Start of EXTRACTED DATA
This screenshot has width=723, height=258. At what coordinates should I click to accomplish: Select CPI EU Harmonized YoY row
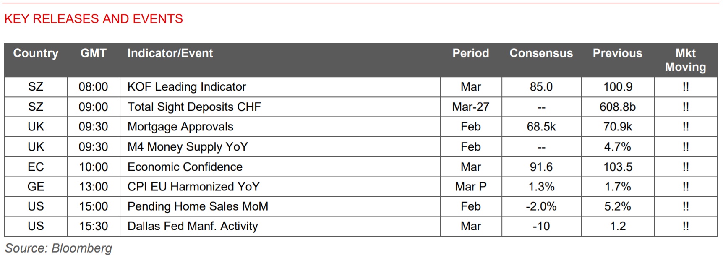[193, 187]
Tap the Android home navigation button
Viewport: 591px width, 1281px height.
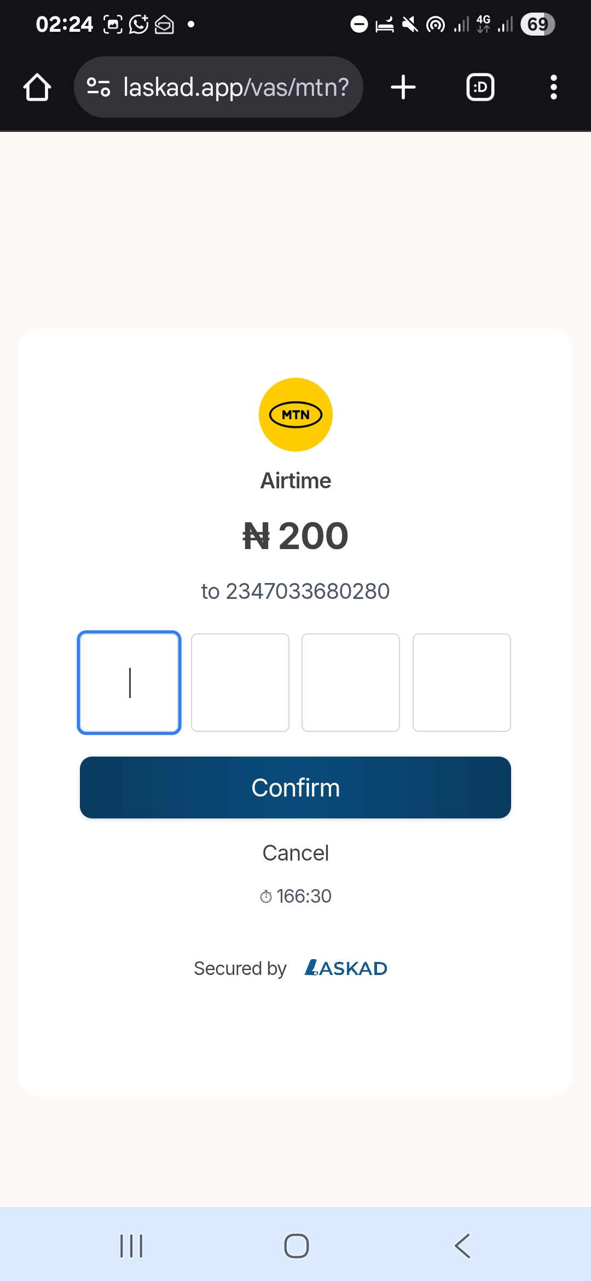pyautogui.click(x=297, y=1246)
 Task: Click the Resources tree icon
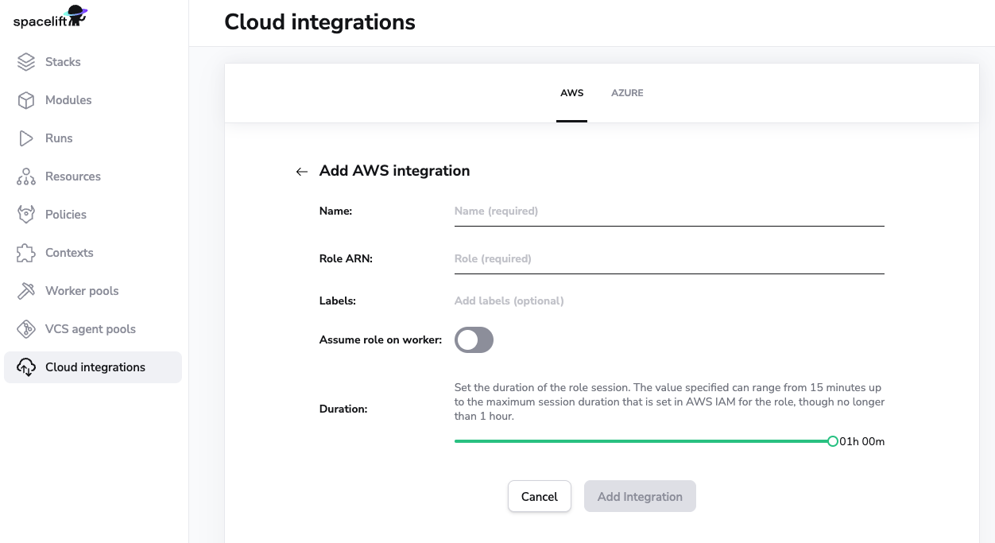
End of EXTRACTED DATA
WHAT YOU NEED TO DO
Transcribe exactly the span of lines from the line holding "Viewport: 591px width, 1281px height." through the last line above, both included. Pictures stay out.

RESULT OF THE EXERCISE
Viewport: 591px width, 1281px height.
pyautogui.click(x=297, y=1246)
 Task: Click the Resources tree icon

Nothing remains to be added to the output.